Each manor has one vote, even if more than one person lives there. To pass, 50 percent plus one must vote to withdraw.

Projects 40 and 41 are adjacent and are on Terra California Drive, Entries 2, 9, 10, 11, 13 and 14 and Saklan Indian Drive, entries 8, 9 and 10.

Setting the path

New Mutual 39 paved the way. Its documents are public record and, as such, will serve as a template for the two proposed new Mutuals. Mutual 39 is located on parts of Saklan Indian and Terra California drives.

From the start of the process to officially becoming a Mutual took about nine months, said William Claussen, a member of Mutual 39’s board.

“Things had been brewing for quite a while. Third Mutual is really big and unwieldy,” he said. “The final straw that broke the camel’s back was all the business about redoing the CC& Rs.” That process has taken years.

Mutual 39 is in the process of drawing up its own CC& Rs. “We’re actually not finished dotting all of the i’s and crossing all of the t’s,” Claussen said.

Project 39’s monthly coupon rose from $800 to $890 when it became a Mutual. Much of the increase was for higher fixed operating expenses, such as water and power, as well as insurance costs, he said.
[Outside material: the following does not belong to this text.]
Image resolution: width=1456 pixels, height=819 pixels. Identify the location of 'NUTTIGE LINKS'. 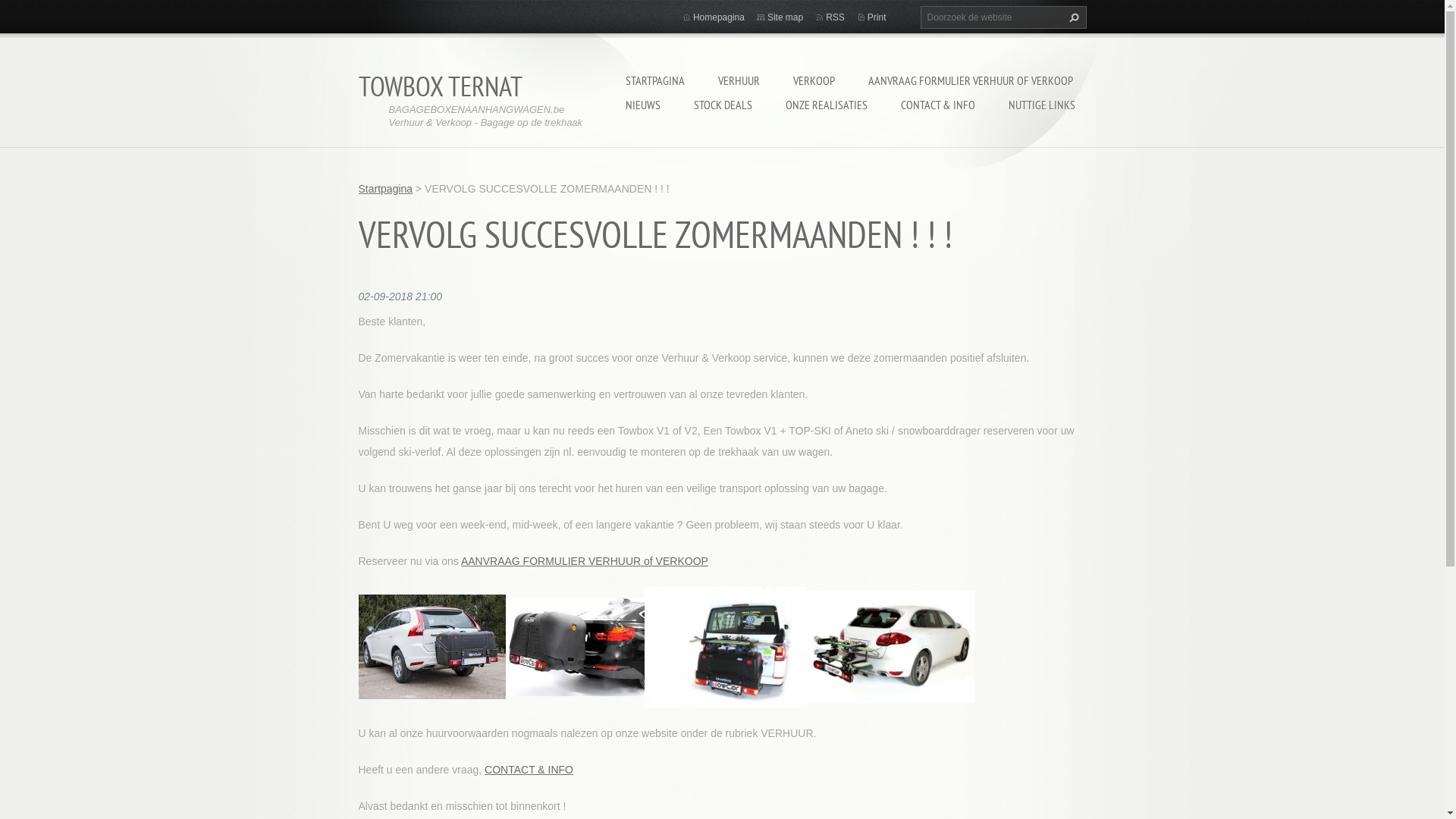
(999, 104).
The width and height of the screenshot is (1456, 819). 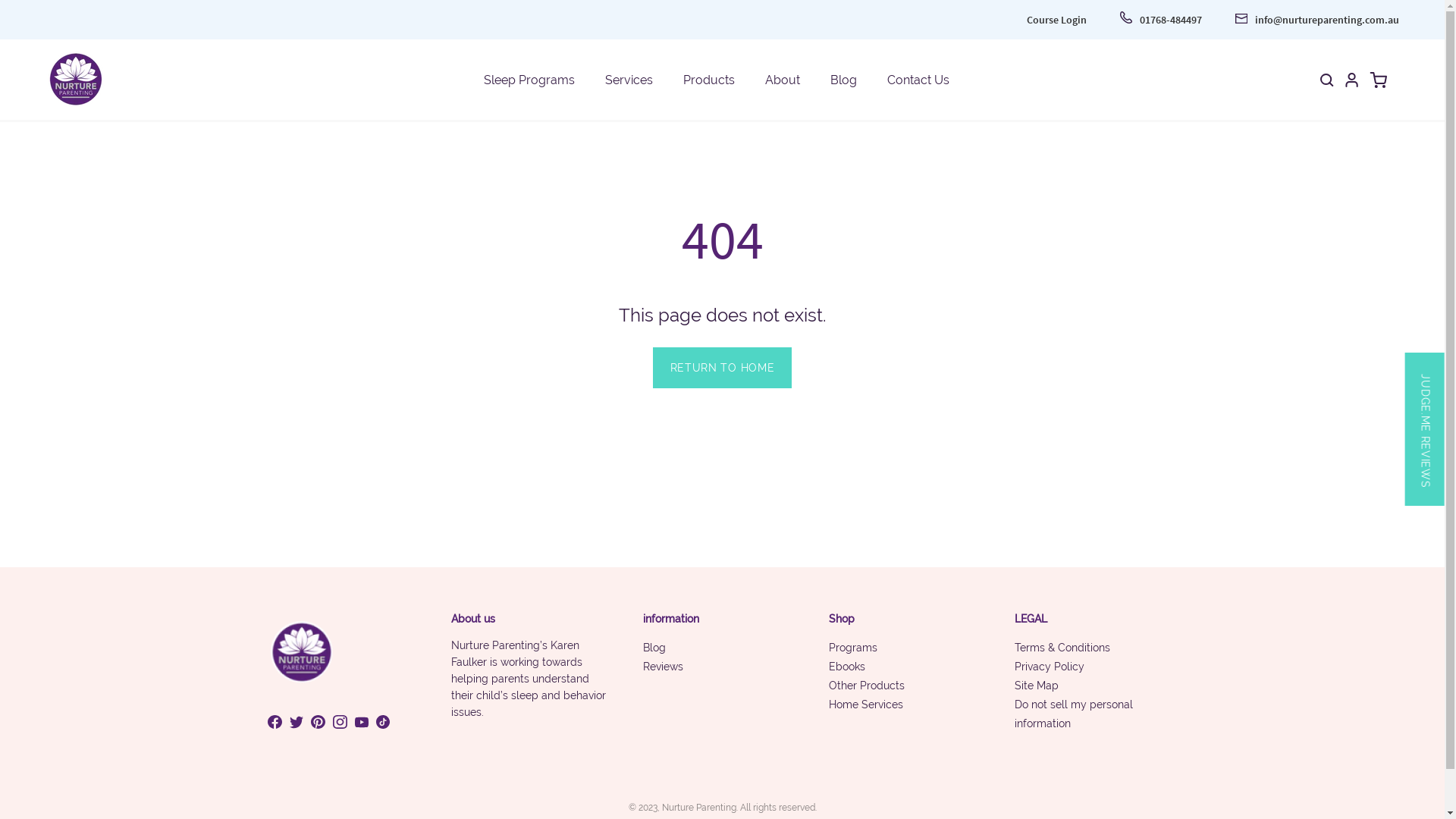 What do you see at coordinates (1379, 79) in the screenshot?
I see `'Open cart'` at bounding box center [1379, 79].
However, if the projects stayed in Third Mutual, the coupon would probably have increased anyway, he said.

The vote to succeed wasn’t unanimous, but was very high. Most residents are delighted they’re out of Third Mutual and its problems, he said.

“Other projects have said they’d like more say,” he explained, “and say, ‘Can we join you?’ We’re not looking to increase in size. There’s no right size, but 130 (manors) is just fine. We don’t want to have 500 manors.”